══ Provided records ══

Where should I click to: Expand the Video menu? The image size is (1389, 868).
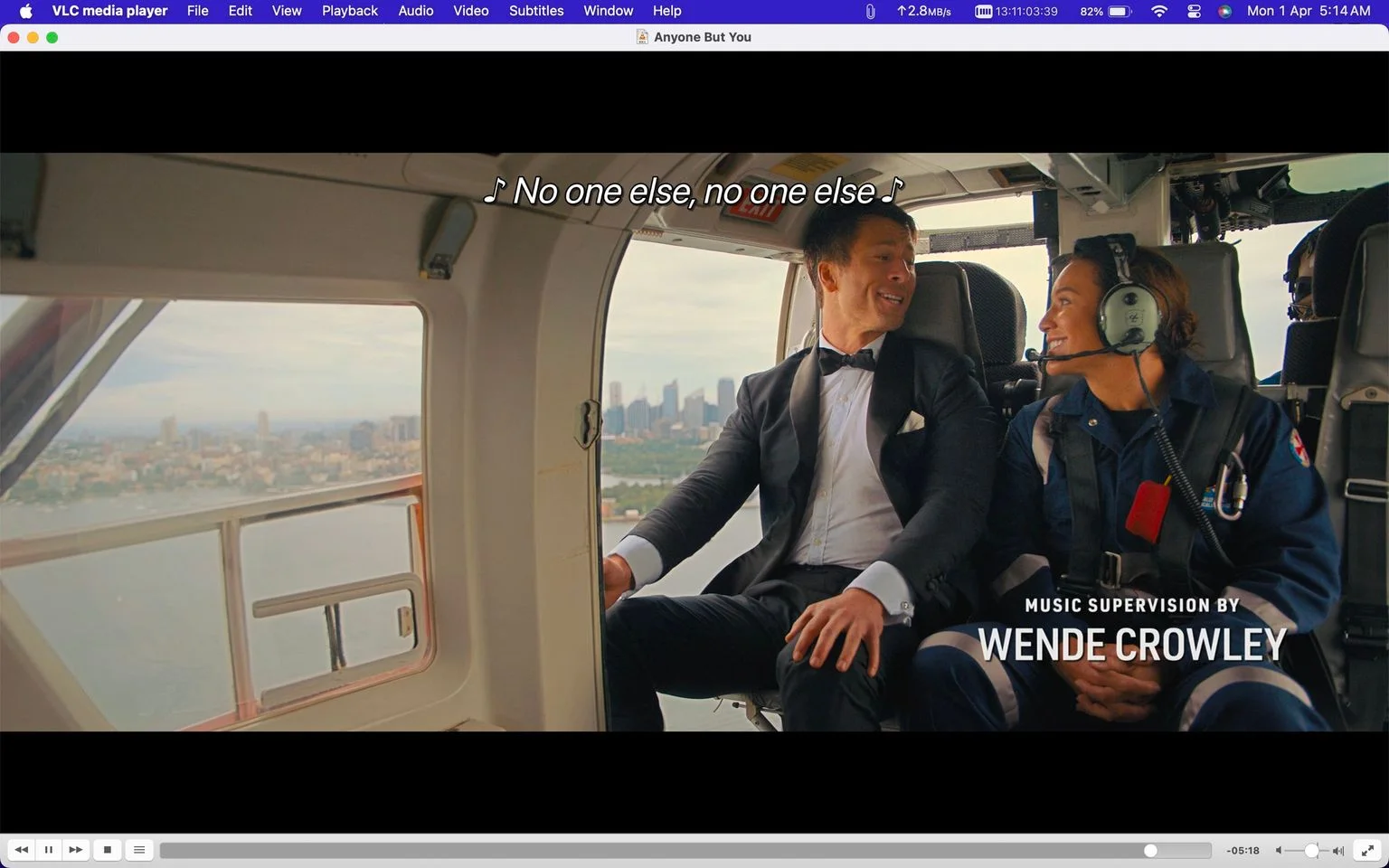471,11
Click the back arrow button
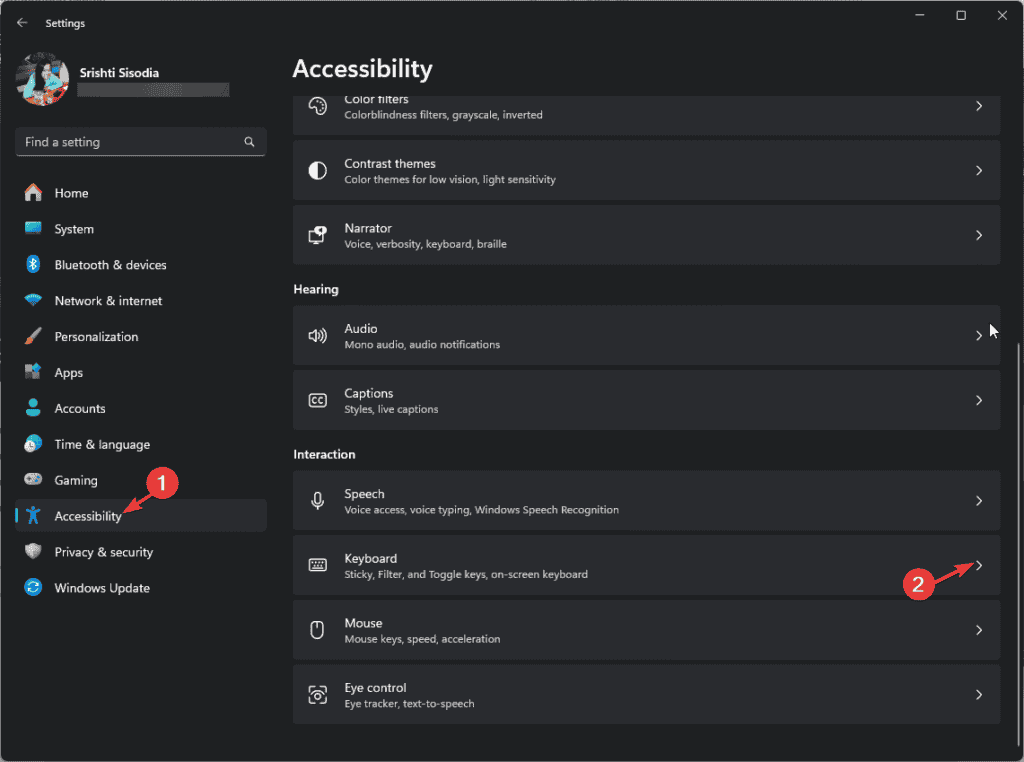The width and height of the screenshot is (1024, 762). pyautogui.click(x=22, y=22)
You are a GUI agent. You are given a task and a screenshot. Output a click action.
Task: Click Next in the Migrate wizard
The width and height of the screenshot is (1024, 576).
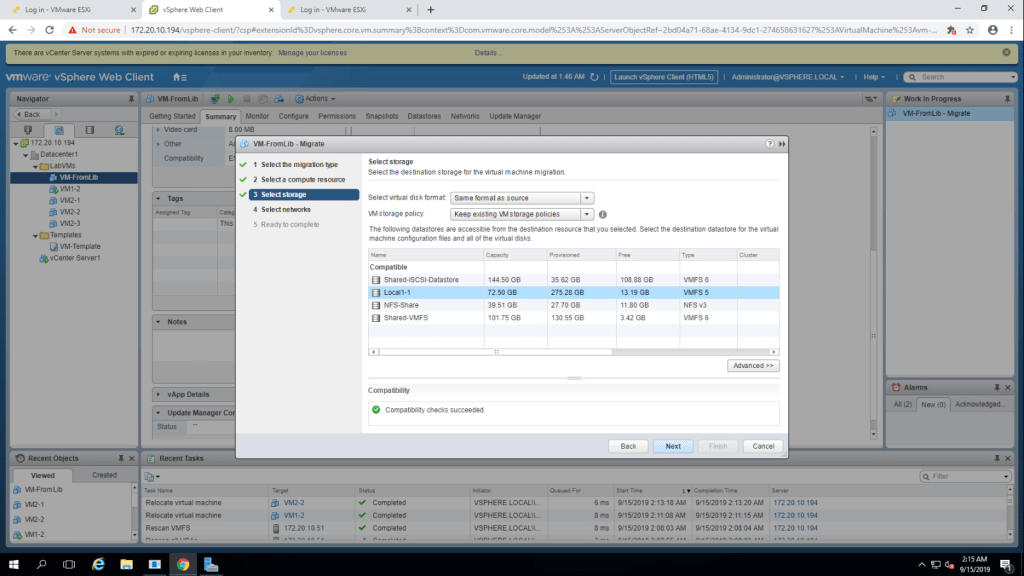click(673, 446)
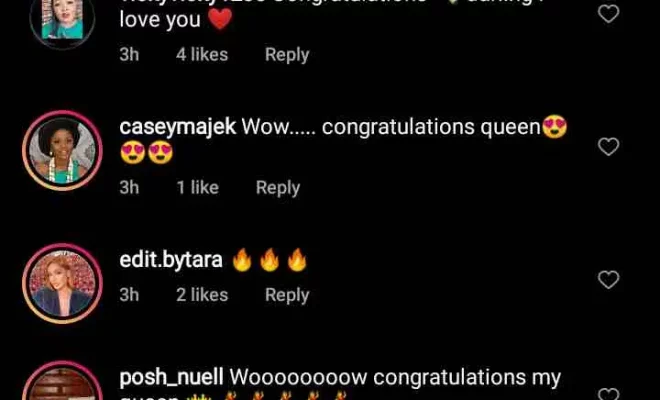Open posh_nuell username link
Screen dimensions: 660x400
click(171, 377)
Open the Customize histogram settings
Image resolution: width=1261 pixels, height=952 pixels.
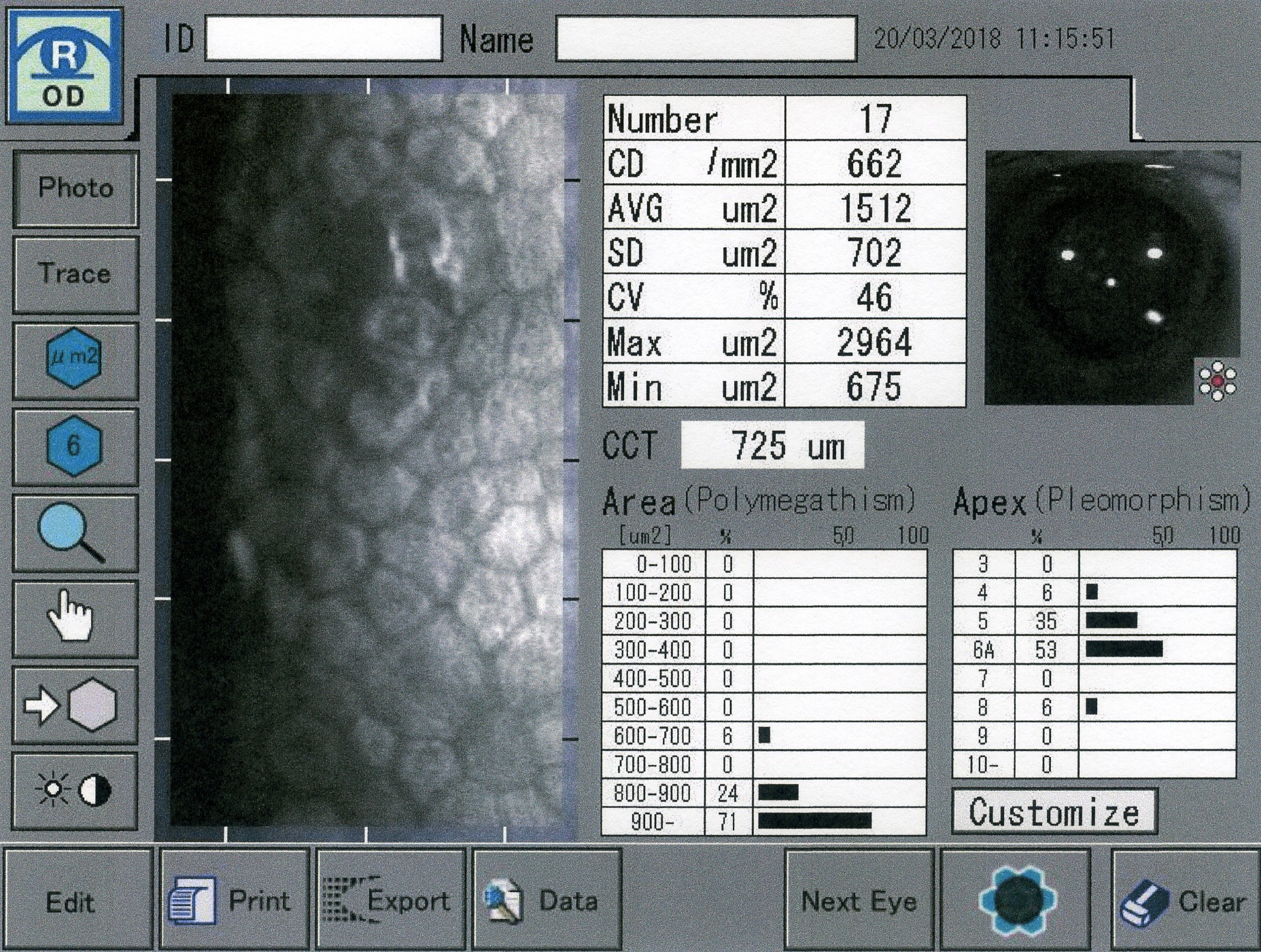[x=1054, y=812]

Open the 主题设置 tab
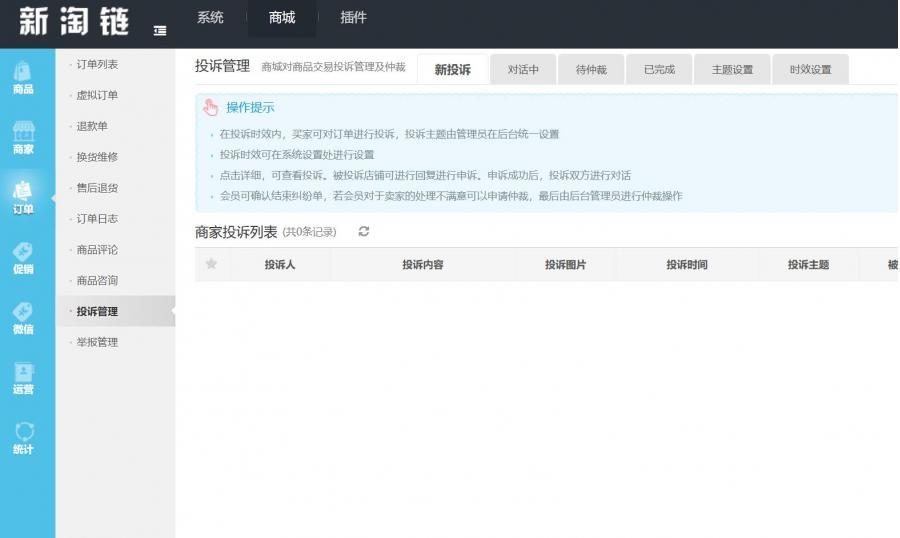pos(732,70)
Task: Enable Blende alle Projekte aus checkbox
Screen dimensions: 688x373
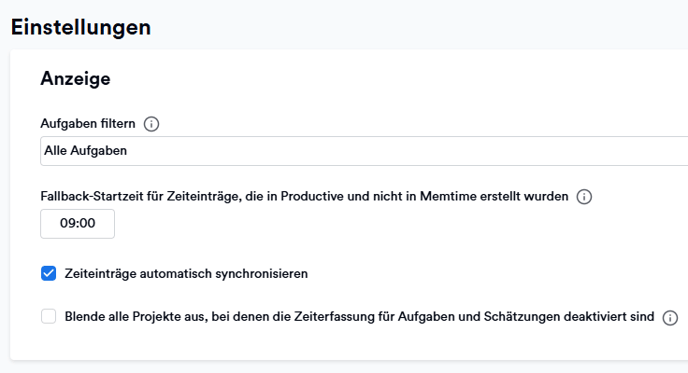Action: [49, 316]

═══

**Try it:**
Retype, word for word, the line containing "Open the Customize histogram settings" and each line after it through the end of the data, leaving any picture out.

**Output below:**
Open the Customize histogram settings
Image resolution: width=1261 pixels, height=952 pixels.
[x=1054, y=812]

Open the 主题设置 tab
pos(732,70)
Task: Enable Blende alle Projekte aus checkbox
Screen dimensions: 688x373
Action: [49, 316]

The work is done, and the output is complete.